§ **Sumber**:
_____
Anda suka berpetualang? Atau Anda suka mengabadikan horizon alam dengan barutan warna cerah meneduhkan? Setidaknya Sikunir, Dieng, Jawa Tengah menjadi salah satu objek wisata paling tepat dalam memuaskan hasrat teresbut.
Sikunir mulai terkenal karena banyaknya posting-an diberbagai media sosial yang menggambarkan betapa indahnya pemandangan di atasnya. Twitter dan Instagram—begitulah pengamatan saya selama ini—menjadi ladang subur tumbuhnya foto-foto itu. Saya pun turut tertarik dan menjadi kaum mainstream untuk mengunjungi pegunungan di atas awan tersebut.
**
Untuk memberi kepuasan maksimal kepada mata Anda, sangat dianjurkan untuk datang pada bulan Juni-Juli karena rona Matahari tepat dipuncaknya. Matahari dan alam pegunungan menjadi perpaduan dalam menjadi katalais untuk mencapai orgamse mata dan batin yang tak pernah dimanjakan sebelumnya. Ya, karena Anda sedang bersenggama dengan alam, dan tetesan air mata menjadi klimaks rasa syukur kepada pelukis alam.
_____
§ **Entri hasil ekstraksi**:

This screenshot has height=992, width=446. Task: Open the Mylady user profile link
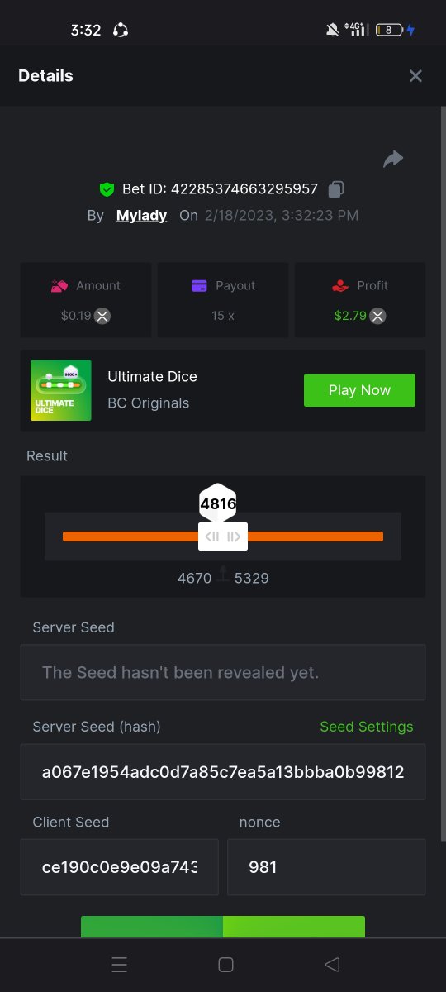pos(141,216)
_____
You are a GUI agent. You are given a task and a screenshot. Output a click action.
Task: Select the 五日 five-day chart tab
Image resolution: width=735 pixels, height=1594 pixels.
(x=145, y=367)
_____
§ **Permintaan 1**: Tulis ulang bagian baris data yang dimulai dengan baris berisi "This screenshot has" dan diakhiri dengan baris berisi "pos(141,216)", termasuk kedua baris tersebut. Jangan sertakan gambarnya.
§ **Permintaan 2**: Lanjutkan teks tentang Sikunir setelah kalimat terakhirnya.
Teks tentang Sikunir dan baris-baris data di atas tidak saling berhubungan.

§ **Jawaban yang diharapkan 1**:
This screenshot has height=992, width=446. Task: Open the Mylady user profile link
pos(141,216)

§ **Jawaban yang diharapkan 2**:
Saya sendiri berdomisili di Yogyakarta sehingga perlu waktu sekitar 3 jam untuk sampai di desa tertinggi di Pulau Jawa tersebut. Beranggotakan tujuh orang di dalam kelompok, maka mobil menjadi kendaran paling menyenangkan untuk menjaga kebersamaan dalam obrolan. Walaupun tempat duduk sangat sempit dan berdesakan, setidaknya canda tawa mampu mengalihkan itu semua.
Perjalanan dari Yogyakarta kami mulai sekitar jam 00.15 malam, Sabtu 19 Juli 2014. Hawa dingin tidak terlalu menusuk tulang seperti yang orang-orang biasa tuliskan. Mengandalkan GPS sebagai pemandu jalan, namun nyatanya tidak terlalu memuaskan. Pada akhirnya, “Mas, kalau mau ke Sikunir, lewat mana ya?” Tanya salah seorang teman saya– itulah GPS alami yang masih menjadikan kami tetap manusia.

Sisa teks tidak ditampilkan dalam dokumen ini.